[Ovmsdev] Strange crashes when logging additional info in can logs
Michael Balzer
dexter at expeedo.de
Fri Nov 18 21:51:19 HKT 2022
Ludovic,
there is an even better variant of your second approach, that's changing
MetricCallbackEntry.m_caller to a std::string.
That's the same scheme EventCallbackEntry already uses, and m_caller is
only used to identiy the registrant, so that's straight forward.
Regards,
Michael
Am 18.11.22 um 01:49 schrieb Ludovic LANGE:
> Some news...
>
> My issue was caused because of course I made a mistake with the way of
> registering my metrics Listener.
>
> I used the following code (see my previous post) in the constructor:
>
> + MyMetrics.RegisterListener(IDTAG.c_str(), "*",
> std::bind(&canlog::MetricListener, this, _1));
>
> and for the destructor:
> + MyMetrics.DeregisterListener(IDTAG.c_str());
>
> I had to use IDTAG because this class has multiple instances.
>
> The issue is passing IDTAG.c_str() as a parameter ;
> becauseMyMetrics.RegisterListener stores the value of this const char*
> parameter and uses it 1) as an immutable parameter and 2) as a value.
>
> Of course this does not work with my first way to call
> MyMetrics.RegisterListener :
>
> * the memory buffer returned by IDTAG.c_str() has no more existence
> after exiting the constructor, so this lead to memory corruption.

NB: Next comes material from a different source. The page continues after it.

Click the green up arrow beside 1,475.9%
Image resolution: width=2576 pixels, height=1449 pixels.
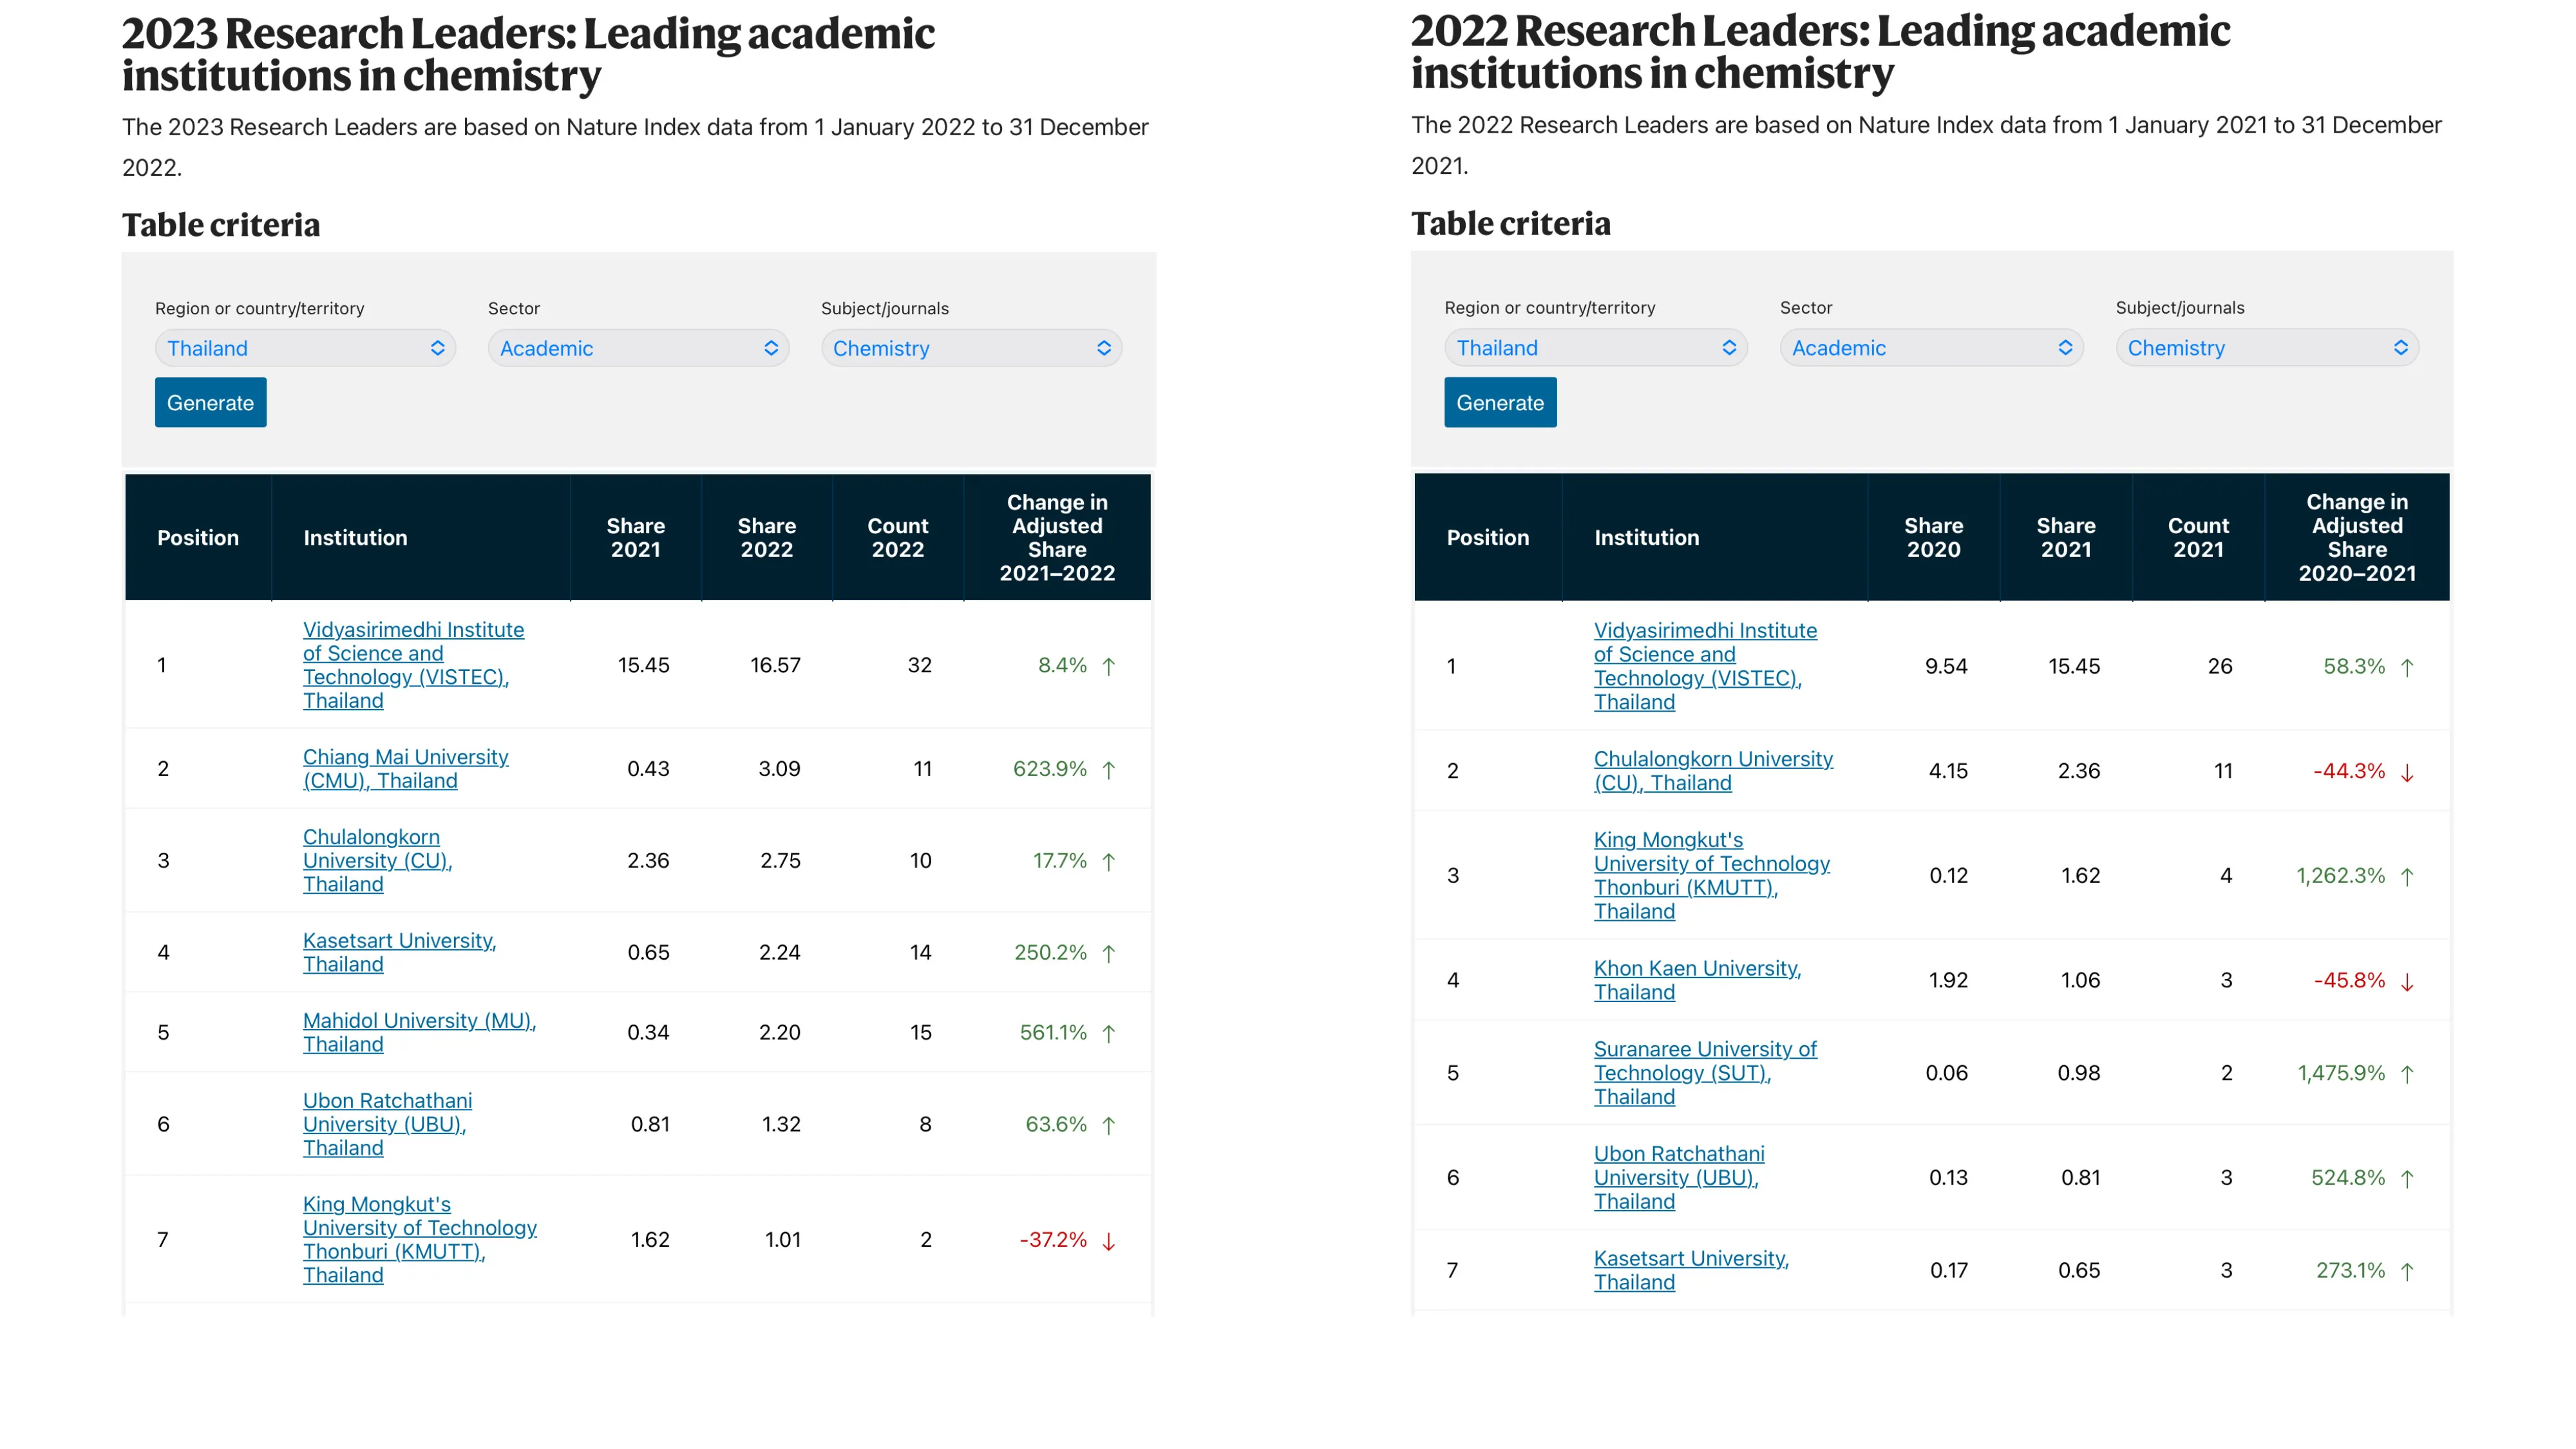(2407, 1074)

> * when calling IDTAG.c_str() again in the destructor, there is
> absolutely no chance that this c_str() call returns the same
> memory address as the call in the constructor, so the value
> comparison will never work.
>
>
> I rewrote the code this way by adding a new member (m_idtag) to the class:
>
> @ vehicle/OVMS.V3/components/can/src/canlog.cpp:352 @
> canlog::canlog(const char* type, std::string format,
> canformat::canformat_serve_
> m_dropcount = 0;
> m_filtercount = 0;
>
> + m_idtag = strdup(IDTAG.c_str());
> +
> using std::placeholders::_1;
> using std::placeholders::_2;
> MyEvents.RegisterEvent(IDTAG, "*",
> std::bind(&canlog::EventListener, this, _1, _2));
> + if (NULL != m_idtag)
> + {
> + MyMetrics.RegisterListener(m_idtag, "*",
> std::bind(&canlog::MetricListener, this, _1));
> + }
> + else
> + {
> + ESP_LOGE(TAG,"Cannot allocate memory - not registering metrics
> listener");
> + }
>
> int queuesize = MyConfig.GetParamValueInt("can", "log.queuesize",100);
> m_queue = xQueueCreate(queuesize, sizeof(CAN_log_message_t));
> @ vehicle/OVMS.V3/components/can/src/canlog.cpp:374 @
> canlog::canlog(const char* type, std::string format,
> canformat::canformat_serve_
> canlog::~canlog()
> {
> MyEvents.DeregisterEvent(IDTAG);
> + if (NULL != m_idtag)
> + {
> + MyMetrics.DeregisterListener(m_idtag);
> + free((void*)m_idtag);
> + }
>
> if (m_task)
> {
>
>
> Another option is to change MyMetrics.RegisterListener so that it
> store *a copy* of the parameter, and does string comparison instead of
> a value comparison:
>
> modified: vehicle/OVMS.V3/main/ovms_metrics.cpp
> ────────────────────────────────────────────────────────────────────────────────────────────────────────────────────────────────────────────────────────────────────────────────────────────────────────────────────────────────────────────────────────────────
> @ vehicle/OVMS.V3/main/ovms_metrics.cpp:1019 @ void
> OvmsMetrics::RegisterListener(const char* caller, const char* name,
> MetricC
> return;
> }
>
> + const char * caller_copy = (const char *)strdup(caller);
> +
> + if (NULL == caller_copy)
> + {
> + ESP_LOGE(TAG, "Problem registering metric %s for caller %s -
> insufficient memory",name,caller);
> + return;
> + }
> +
> MetricCallbackList *ml = k->second;
> - ml->push_back(new MetricCallbackEntry(caller,callback));
> + ml->push_back(new MetricCallbackEntry(caller_copy,callback));
> }
>
> void OvmsMetrics::DeregisterListener(const char* caller)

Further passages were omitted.